▶ PROBLEM DETAILS:
Can you put each nonblank line of the material below into a Markdown table with the columns Row and Line, numbering the rows in order?

▶ EXERCISE DATA:
** BEGIN **

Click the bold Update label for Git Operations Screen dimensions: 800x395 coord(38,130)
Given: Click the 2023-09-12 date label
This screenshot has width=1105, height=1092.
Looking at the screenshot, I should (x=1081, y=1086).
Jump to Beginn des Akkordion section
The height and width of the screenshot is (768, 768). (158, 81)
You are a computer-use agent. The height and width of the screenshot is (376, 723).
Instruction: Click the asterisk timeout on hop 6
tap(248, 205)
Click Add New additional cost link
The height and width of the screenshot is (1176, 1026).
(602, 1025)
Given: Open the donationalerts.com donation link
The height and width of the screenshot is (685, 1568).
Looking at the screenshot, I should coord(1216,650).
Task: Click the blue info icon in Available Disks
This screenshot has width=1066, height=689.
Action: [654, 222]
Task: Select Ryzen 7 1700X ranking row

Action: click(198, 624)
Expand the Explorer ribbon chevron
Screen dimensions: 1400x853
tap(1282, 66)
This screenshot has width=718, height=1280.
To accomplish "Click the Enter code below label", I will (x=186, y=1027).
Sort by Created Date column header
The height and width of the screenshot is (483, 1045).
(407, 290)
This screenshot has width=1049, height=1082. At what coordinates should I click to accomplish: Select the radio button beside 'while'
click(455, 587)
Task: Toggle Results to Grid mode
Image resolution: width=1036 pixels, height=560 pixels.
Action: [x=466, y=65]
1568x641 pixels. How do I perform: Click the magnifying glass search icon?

** END **

▶ TASK SOLUTION:
| Row | Line |
|---|---|
| 1 | Click the bold Update label for Git Operations Screen dimensions: 800x395 coord(38,130) |
| 2 | Given: Click the 2023-09-12 date label |
| 3 | This screenshot has width=1105, height=1092. |
| 4 | Looking at the screenshot, I should (x=1081, y=1086). |
| 5 | Jump to Beginn des Akkordion section |
| 6 | The height and width of the screenshot is (768, 768). (158, 81) |
| 7 | You are a computer-use agent. The height and width of the screenshot is (376, 723). |
| 8 | Instruction: Click the asterisk timeout on hop 6 |
| 9 | tap(248, 205) |
| 10 | Click Add New additional cost link |
| 11 | The height and width of the screenshot is (1176, 1026). |
| 12 | (602, 1025) |
| 13 | Given: Open the donationalerts.com donation link |
| 14 | The height and width of the screenshot is (685, 1568). |
| 15 | Looking at the screenshot, I should coord(1216,650). |
| 16 | Task: Click the blue info icon in Available Disks |
| 17 | This screenshot has width=1066, height=689. |
| 18 | Action: [654, 222] |
| 19 | Task: Select Ryzen 7 1700X ranking row |
| 20 | Action: click(198, 624) |
| 21 | Expand the Explorer ribbon chevron |
| 22 | Screen dimensions: 1400x853 |
| 23 | tap(1282, 66) |
| 24 | This screenshot has width=718, height=1280. |
| 25 | To accomplish "Click the Enter code below label", I will (x=186, y=1027). |
| 26 | Sort by Created Date column header |
| 27 | The height and width of the screenshot is (483, 1045). |
| 28 | (407, 290) |
| 29 | This screenshot has width=1049, height=1082. At what coordinates should I click to accomplish: Select the radio button beside 'while' |
| 30 | click(455, 587) |
| 31 | Task: Toggle Results to Grid mode |
| 32 | Image resolution: width=1036 pixels, height=560 pixels. |
| 33 | Action: [x=466, y=65] |
| 34 | 1568x641 pixels. How do I perform: Click the magnifying glass search icon? |